En esta caminata de todo el día por la selva de Tijuca en Río te pondrás a prueba: subirás al cerro Taquara para disfrutar vistas increíbles, explorarás cuevas ocultas y ruinas de antiguas fincas de café con un guía local, y terminarás refrescándote en una cascada salvaje antes de volver a la ciudad cansado pero transformado. No es solo paisaje, es sudor, historias y momentos que no se olvidan.
Antes de que pueda recuperar el aliento en el inicio del sendero, alguien me ofrece un trozo de piña — resulta que es nuestro guía, Rafael, que creció cerca y dice conocer cada raíz de la selva de Tijuca. Ya estoy sudando bajo los árboles (hace humedad, pero no agobia), y hay un aroma a tierra mojada, hojas y algo dulce que se siente en el aire. Partimos en grupo de cinco, todos desconocidos al principio, pero es imposible no charlar mientras sorteamos las rocas juntos. Rafael señala pájaros que yo ni notaría — destellos de colores que se mueven entre las ramas — y nos cuenta que toda esta zona fue una vez plantación de café hasta que la reforestaron en el siglo XIX. No esperaba aprender eso en una caminata.
La subida se pone dura después de una hora más o menos. Mis piernas arden cuando llegamos al cerro Taquara (Rafael lo llama “el primo tranquilo” del Cristo Redentor), pero wow — si las nubes cooperan, se ve toda la ciudad. Alguien intenta sacar en una sola foto el Pan de Azúcar y el Cristo desde la Vista Chinesa; la mitad del grupo simplemente se queda quieta recuperando el aliento. Hay un momento en que todos nos quedamos en silencio, escuchando el viento en el dosel y el ruido lejano de la ciudad que se cuela desde abajo. No es paz exactamente — es más bien sentir la vida.
No había pensado mucho en las cuevas antes de hoy, pero meterme en una (con las manos embarradas y las rodillas raspando la roca) mientras Rafael explica qué murciélagos duermen ahí es… diferente. Pasamos por ruinas de piedra cubiertas de enredaderas — eran parte de esas fincas de café que mencionó antes. Ya entrada la tarde, mi camiseta se me pega y sinceramente pienso en rendirme en el último tramo, pero entonces Rafael sonríe y dice que ya casi llegamos a la cascada. El agua está tan fría que te hace jadear al entrar, pero después de cinco horas de caminata por senderos difíciles en la selva de Tijuca, se siente como reiniciar todo el cuerpo.

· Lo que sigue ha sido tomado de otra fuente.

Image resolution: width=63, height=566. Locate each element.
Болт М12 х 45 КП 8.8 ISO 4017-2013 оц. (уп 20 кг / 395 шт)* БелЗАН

De regreso a Río, con las ventanas abajo porque a nadie le importa ya el aire acondicionado, alguien le pregunta a Rafael si no se cansa de estos senderos. Él se ríe — “Cada día es distinto.” Ahora entiendo lo que quiere decir. Hay algo en ver Río desde dentro de su selva que se queda más tiempo contigo que cualquier postal.
Es una ruta de nivel difícil: 10.4 km, 848 m de desnivel, terreno complicado durante 4-5 horas; se requiere buena forma física.
La recogida y regreso desde puntos de encuentro designados están incluidos en la reserva.
Se puede nadar o ducharse en una cascada al final; no está permitido nadar en la cascada Taunay.
No se recomienda para menores de 14 años; los menores deben ir acompañados por un adulto.
Lleva agua, snacks, protector solar, toalla y traje de baño para la cascada; usa calzado resistente.
Se detiene en Vista Chinesa solo en días laborables cuando está abierta al paso de vehículos.
El grupo es de hasta 6 personas; también hay opciones privadas.
No, esta ruta requiere hábito de ejercicio regular y buena condición física por el terreno exigente.
Tu día incluye recogida y regreso desde puntos de encuentro en Río de Janeiro, todas las entradas y tasas, caminata guiada por la selva de Tijuca con un guía local autorizado (Rafael fue el nuestro), transporte en vehículo pequeño con aire acondicionado opcional (aunque no lo usamos), y seguro durante toda la actividad — terminando con tiempo para refrescarte bajo una cascada antes de volver a la ciudad.